Compte tenu de la rareté et du coût élevé du foncier, de nouveaux projets voient le jours en superposant plusieurs activités afin de développer des projets de type hôtel d’entreprises. Il n’est donc pas rare de voir plusieurs étages d’ateliers, de bureaux, de parkings au-dessus d'une plateforme logistique qui elle-même peut être sur plusieurs niveaux. Un mélange des genres interdit en France ! « La pluriactivité est tendance, pour optimiser l’utilisation des espaces. Si bien quà côté des plateformes logistiques traditionnelles, les centres multimodaux et multifonctions sont perçus comme une solution d’avenir », indique-t-il. Les prix ne sont pas la seule contrainte à laquelle doit faire face le secteur de la logistique. Des particularités suisses compliquent bien souvent le montage des projets comme l’explique le président de PILM : « dans chacun des cantons, la population locale détient le pouvoir. Elle peut s’opposer et bloquer un projet via des oppositions ou des recours. Il faut vraiment qu’il y ait consensus entre les habitants, les élus et les acteurs économiques locaux. En cela, c’est différent de la France où il suffit bien souvent d’avoir l’appui du maire ou des collectivités sans réelle consultation des populations en amont des projets. Ici, les communes sont très regardantes et ne veulent prendre aucun risque. » Le pouvoir est détenu par le peuple.
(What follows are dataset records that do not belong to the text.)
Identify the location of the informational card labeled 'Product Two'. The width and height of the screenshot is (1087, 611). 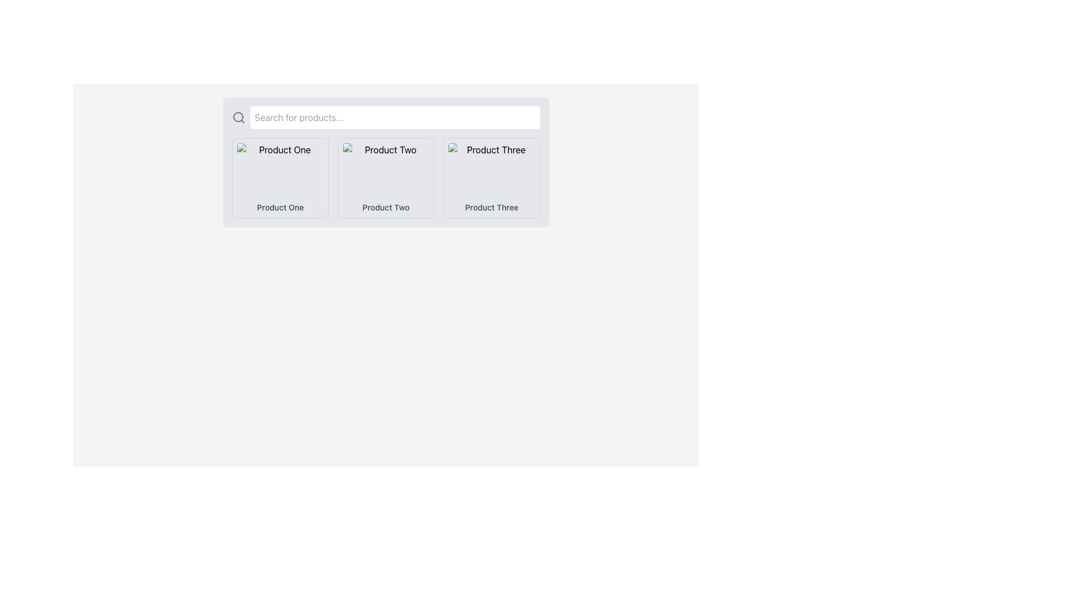
(385, 178).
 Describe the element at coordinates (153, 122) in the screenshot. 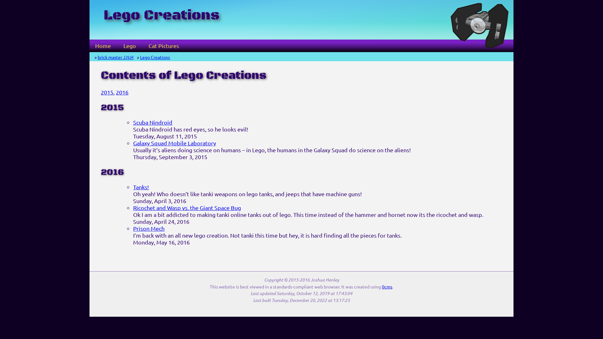

I see `'Scuba Nindroid'` at that location.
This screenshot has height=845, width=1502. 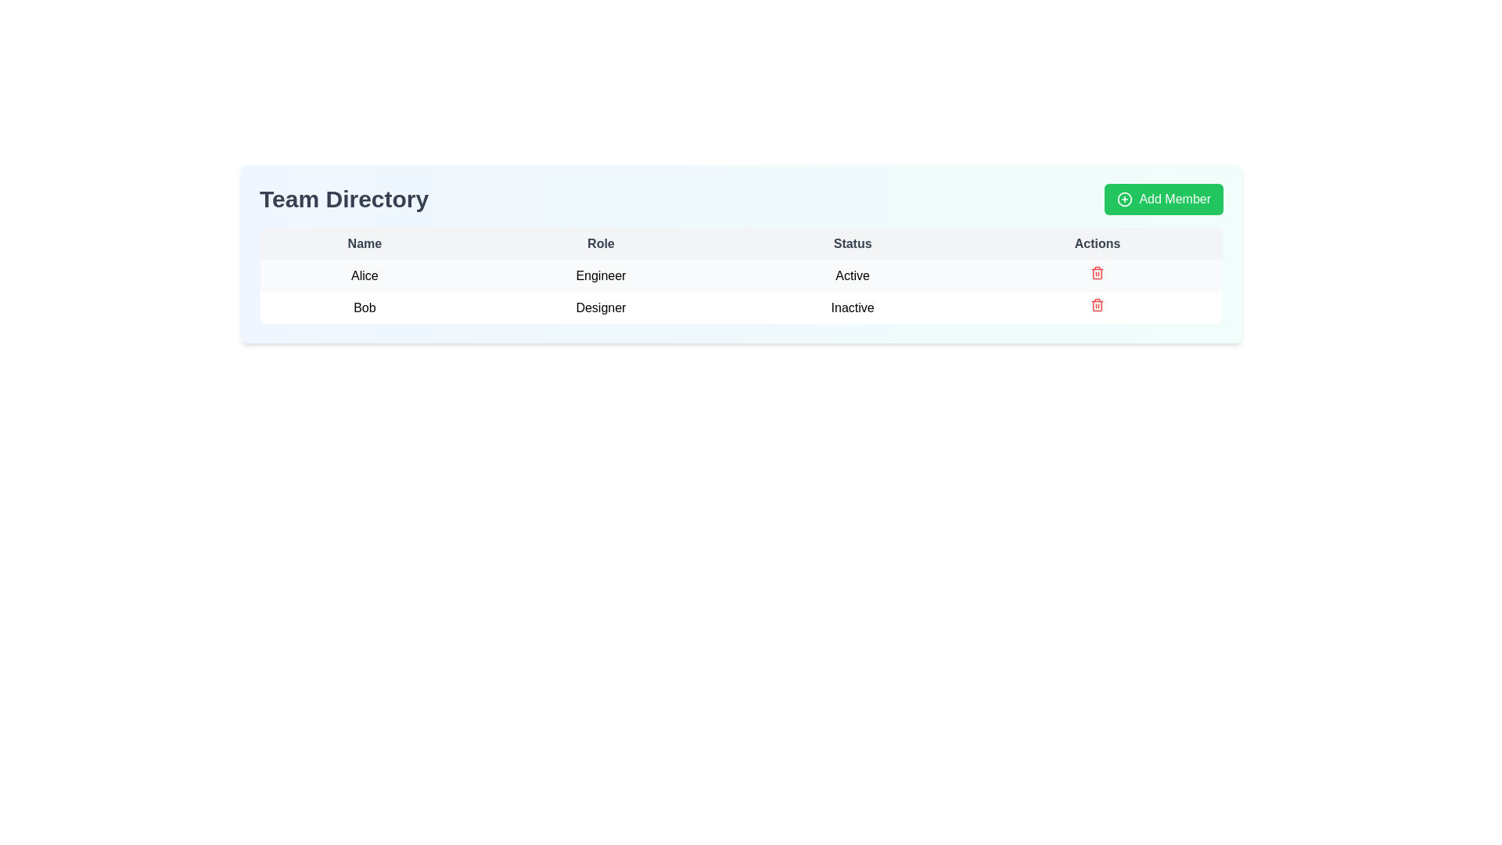 What do you see at coordinates (600, 243) in the screenshot?
I see `the 'Role' text label in the Team Directory table header, which is the second header between 'Name' and 'Status'` at bounding box center [600, 243].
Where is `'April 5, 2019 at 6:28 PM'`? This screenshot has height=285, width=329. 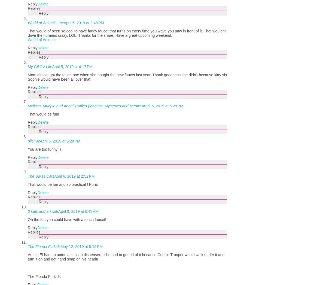
'April 5, 2019 at 6:28 PM' is located at coordinates (60, 141).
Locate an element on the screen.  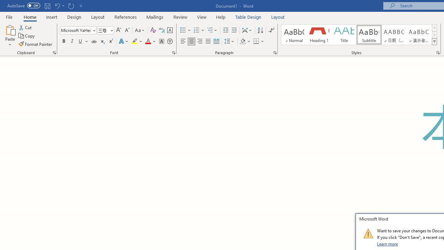
'Copy' is located at coordinates (27, 36).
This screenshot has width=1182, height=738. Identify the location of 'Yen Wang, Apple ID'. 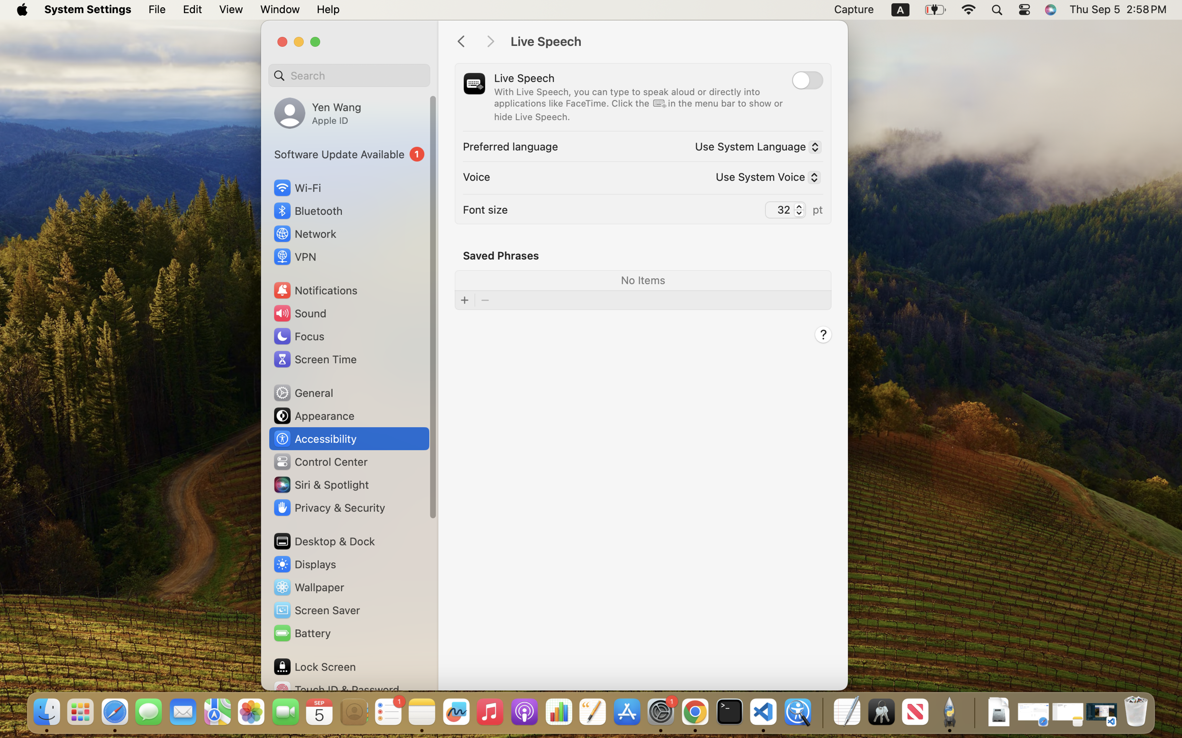
(317, 112).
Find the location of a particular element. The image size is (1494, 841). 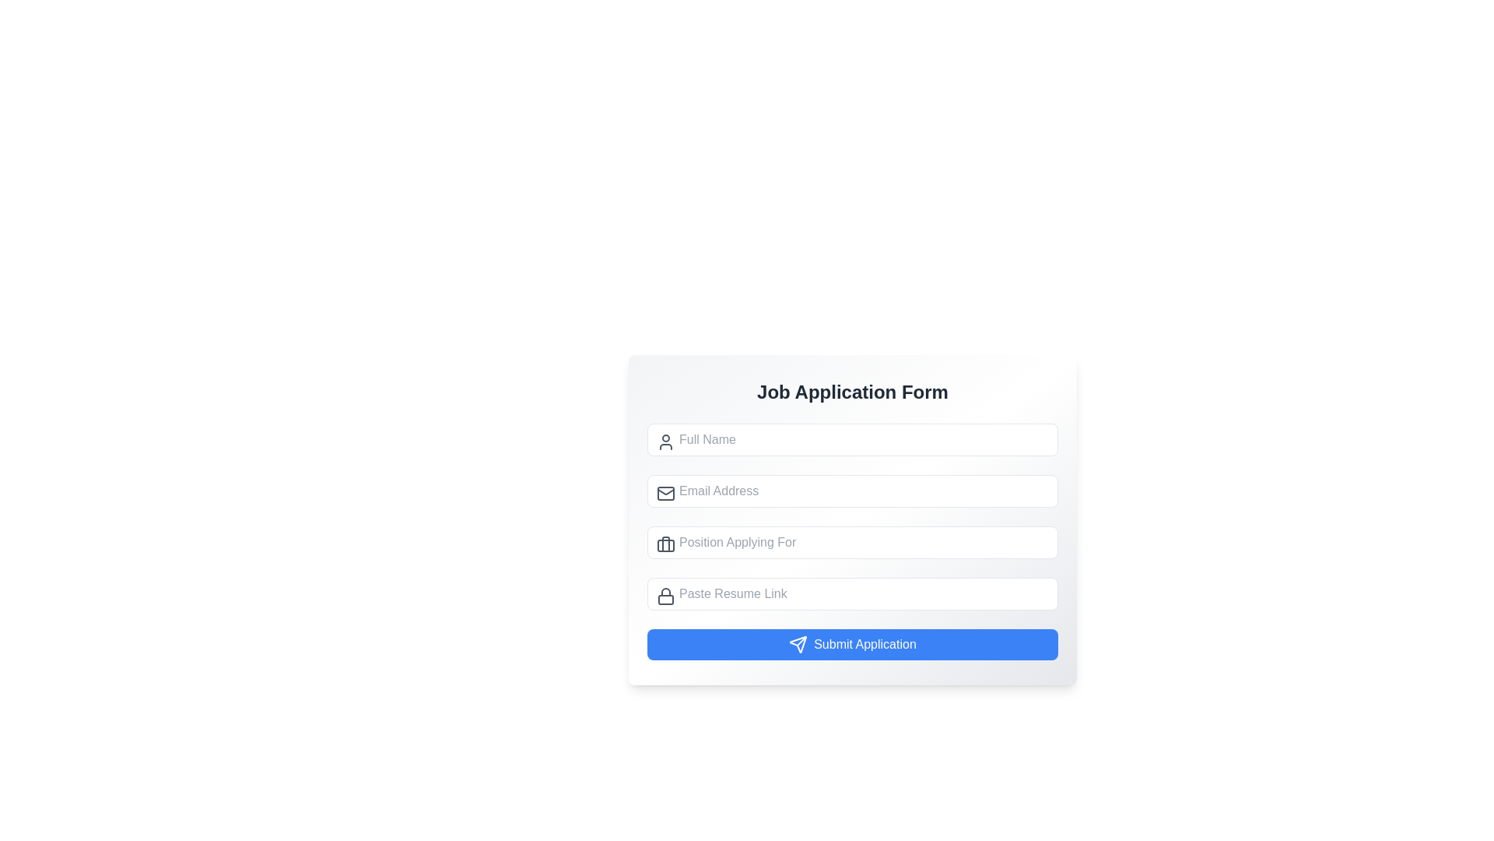

the submission button located at the bottom of the 'Job Application Form' is located at coordinates (852, 645).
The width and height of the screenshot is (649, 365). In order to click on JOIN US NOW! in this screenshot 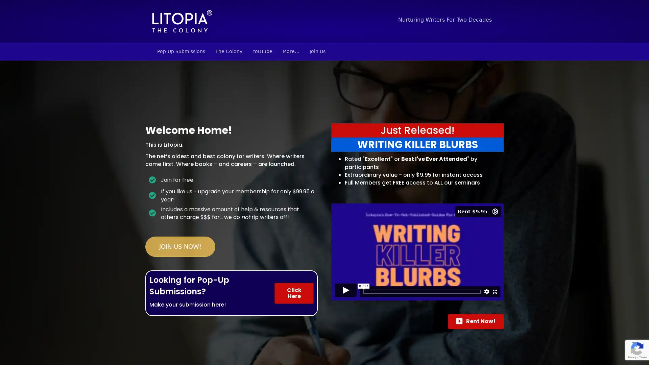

Un réel engagement environnemental 

Porteur, le secteur de la logistique suisse ? À n’en pas douter. Encore faut-il implanter judicieusement ses infrastructures. La région située entre l'A1 et l'A2, autour des grandes agglomérations urbaines telles que Zurich, Genève, Bâle et Lausanne, reste le cœur de l’activité avec une densité élevée de bâtiments logistiques. « On recense un nombre important d'immeubles logistiques dans le triangle Bâle - Soleure – Zurich », confirme Bruno Guandalini. Cet intérêt pour la proximité des centres urbains s’explique par la nécessité de livrer toujours plus vite des consommateurs qui exigent des délais toujours plus courts, mais aussi et surtout par l’augmentation de la population (et donc du nombre de clients potentiels). La Suisse est ainsi passée de 8 à 9 000 000 d’habitants sur les 10 dernières années. Sauf que les villes et leurs périphéries n’offrent pas assez de places pour tout le monde. Des compromis s’imposent… A défaut de pouvoir s’étendre, les propriétaires font le choix de la hauteur. La notion de mètres cube est aussi importante que celle des mètres carrés, avec l’idée de construire des bâtiments toujours plus hauts. 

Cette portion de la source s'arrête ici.